Pictures are not part of the copy; reproduce the remaining data exactly.
Start of Block
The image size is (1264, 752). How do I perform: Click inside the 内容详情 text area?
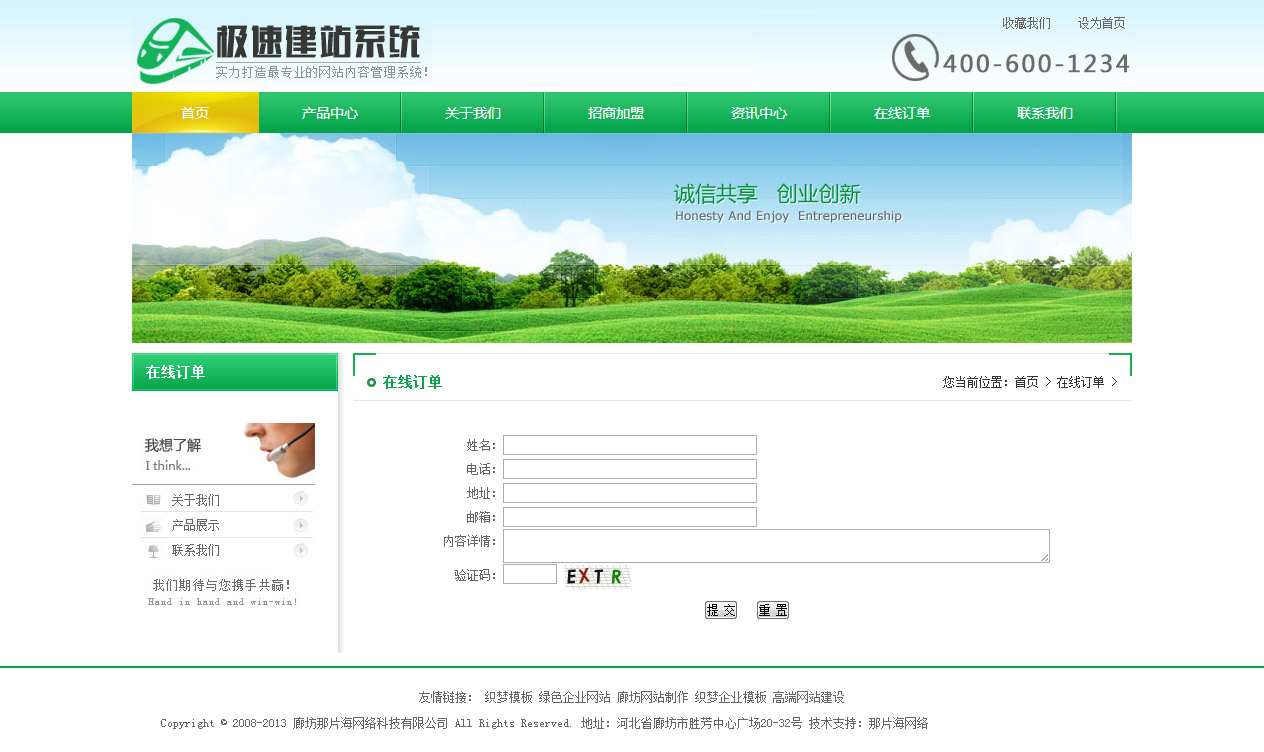775,546
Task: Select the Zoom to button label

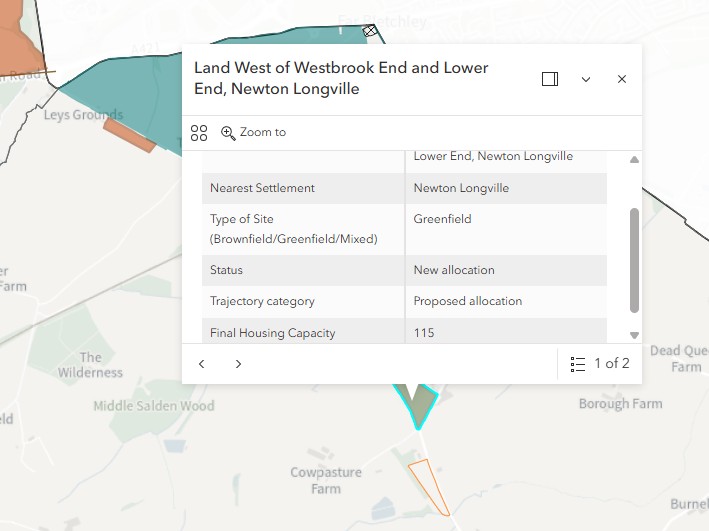Action: click(263, 132)
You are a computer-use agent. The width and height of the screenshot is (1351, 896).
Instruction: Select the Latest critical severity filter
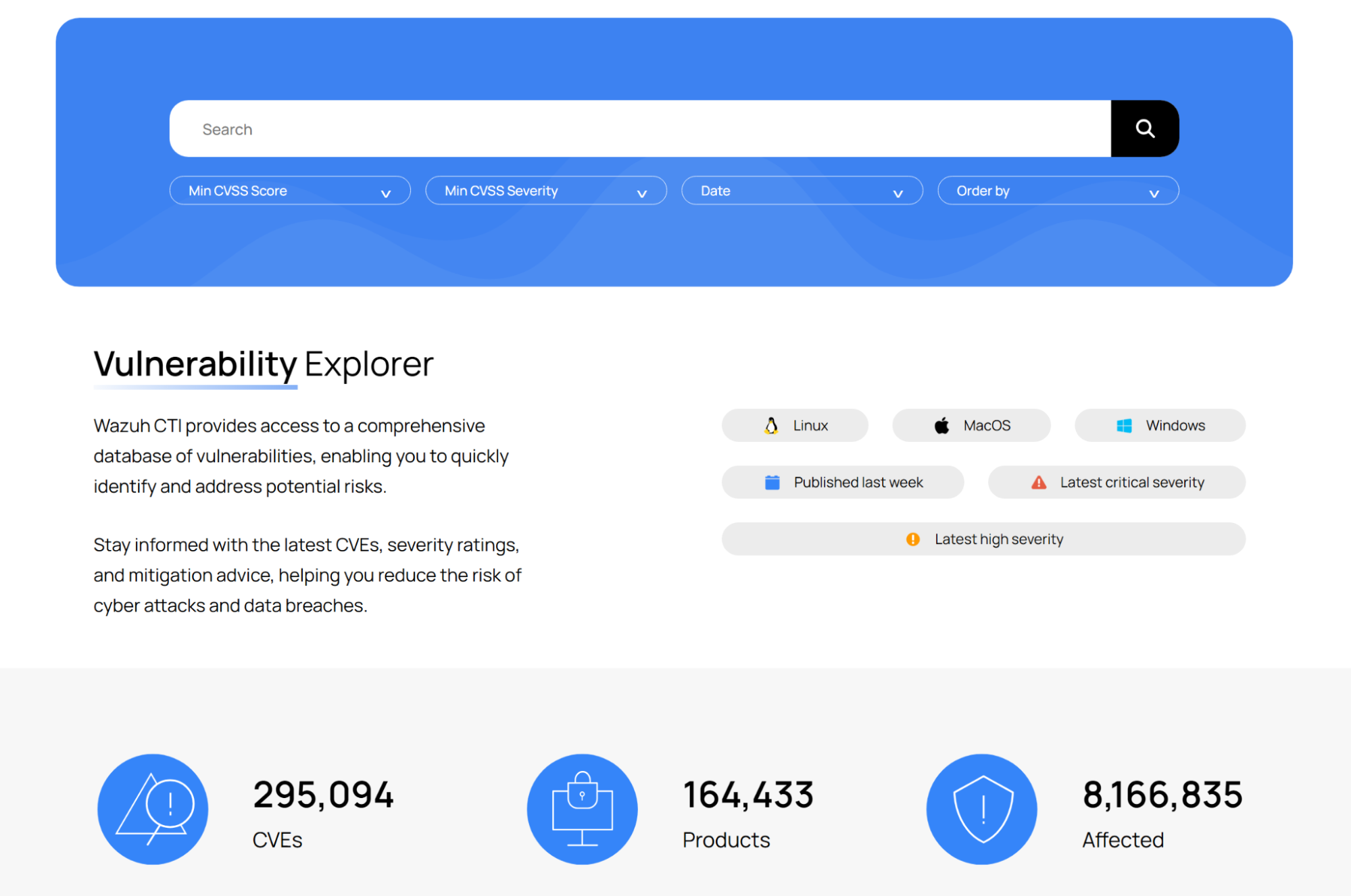(x=1116, y=482)
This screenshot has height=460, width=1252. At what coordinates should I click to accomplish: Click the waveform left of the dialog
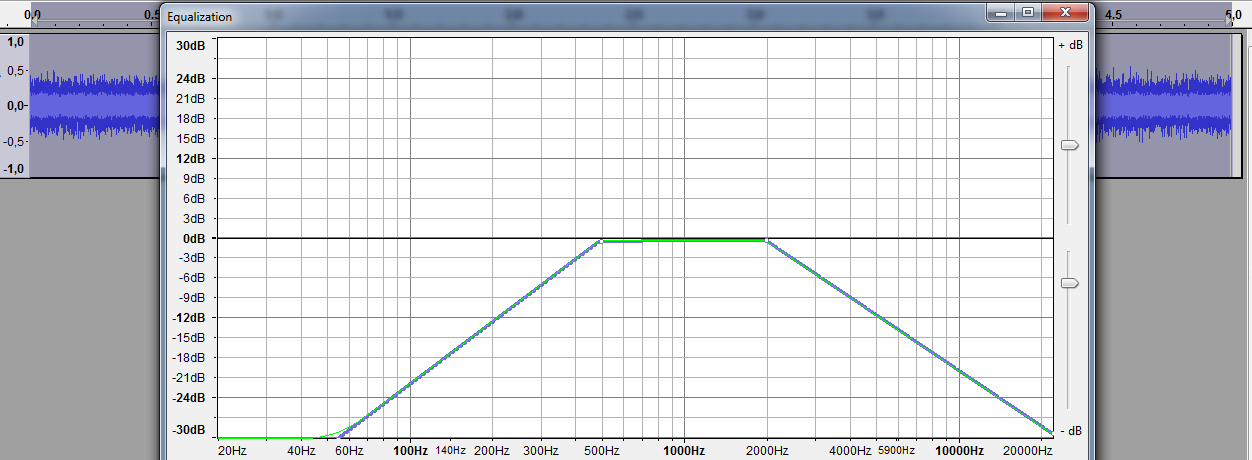coord(95,105)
End of Block
§ **Result for this task**:
The image size is (1264, 752). How do I perform: Click inside the 内容详情 text area?
775,546
Task: Select the Zoom to button label

Action: click(263, 132)
You are a computer-use agent. The width and height of the screenshot is (1351, 896).
Instruction: Select the Latest critical severity filter
(x=1116, y=482)
This screenshot has height=460, width=1252. At what coordinates should I click to accomplish: Click the waveform left of the dialog
coord(95,105)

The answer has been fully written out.